Samuel eut l'impression de recevoir un pavé en pleine figure.
- Luna. Niels a dit qu'elle se trouvait seule de l'autre côté de la Seine. Il va aller la chercher.
- Pas la chercher, cingla Martial. La tuer, si ce n'est pas elle qui l'étripe avant.
Lâchant un juron, il leur tourna le dos et se mit à courir sans vérifier qui le suivait.
***
Les essuie-glaces crissèrent désagréablement sur le pare-brise et Gaspard batailla un instant avec les commandes au volant pour les stopper. La pluie n'avait pas totalement cessé mais les fines gouttelettes ne suffisaient pas à humidifier suffisamment la vitre.
Le silence emplissait l'habitacle depuis qu'ils avaient quitté le camp, feux éteints pour ne pas attirer l'attention sur eux. Ils roulaient désormais au pas dans les rues désertes et encore intactes dans cette zone de Paris, scrutant les rues adjacences sans trouver de trace de leur proie. Avisant le feu rouge duquel ils s'approchaient, Gaspard ne ralentit pas et traversa le carrefour. Il ne voyait pas très bien ce qui aurait pu leur couper la route dans une ville entièrement évacuée.
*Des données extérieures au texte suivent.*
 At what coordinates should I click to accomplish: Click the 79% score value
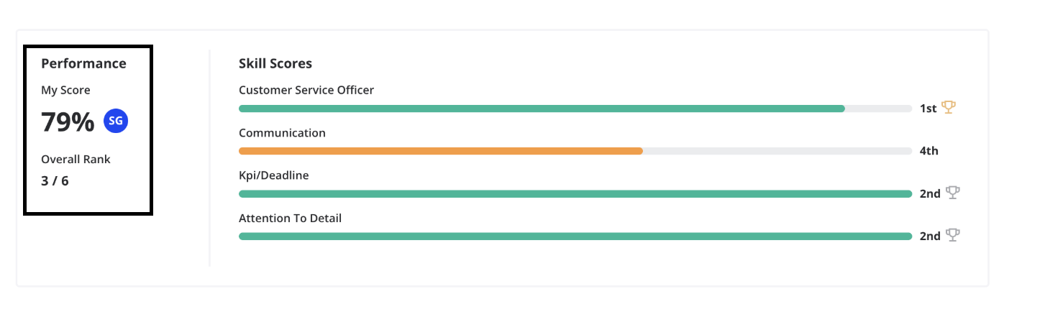[68, 122]
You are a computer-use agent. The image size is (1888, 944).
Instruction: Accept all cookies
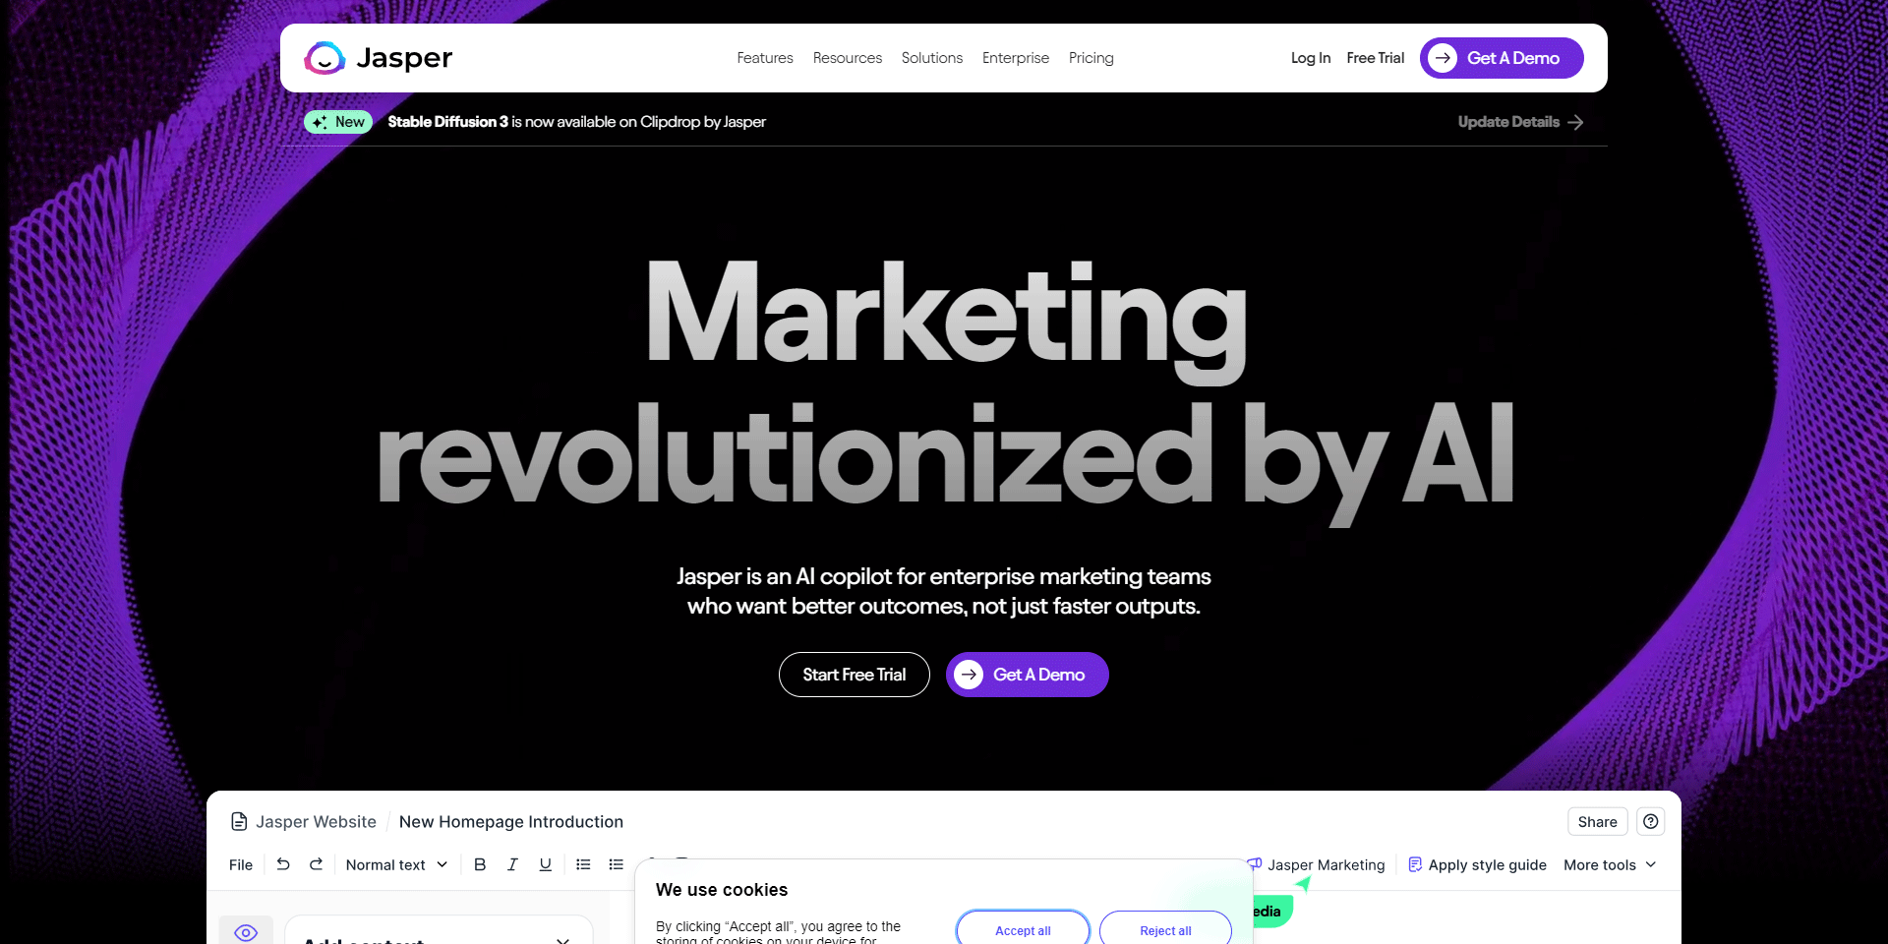(x=1023, y=930)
- Nous ne sommes plus très loin du cimetière, annonça Nacera en tendant le cou par la fenêtre. Elle pourrait y être.
- Le Père-Lachaise ? Ce serait franchement morbide.
- Mais pas impossible. Pour l'instant, j'ai l'impression qu'on cherche une aiguille dans une botte de foin. Elle pourrait bien nous tomber dessus avant même qu'on ait une petite idée de l'endroit où elle se cache.
- Va pour le cimetière, alors, mais cela risque de ne pas être très pratique pour l'arrêter, non ?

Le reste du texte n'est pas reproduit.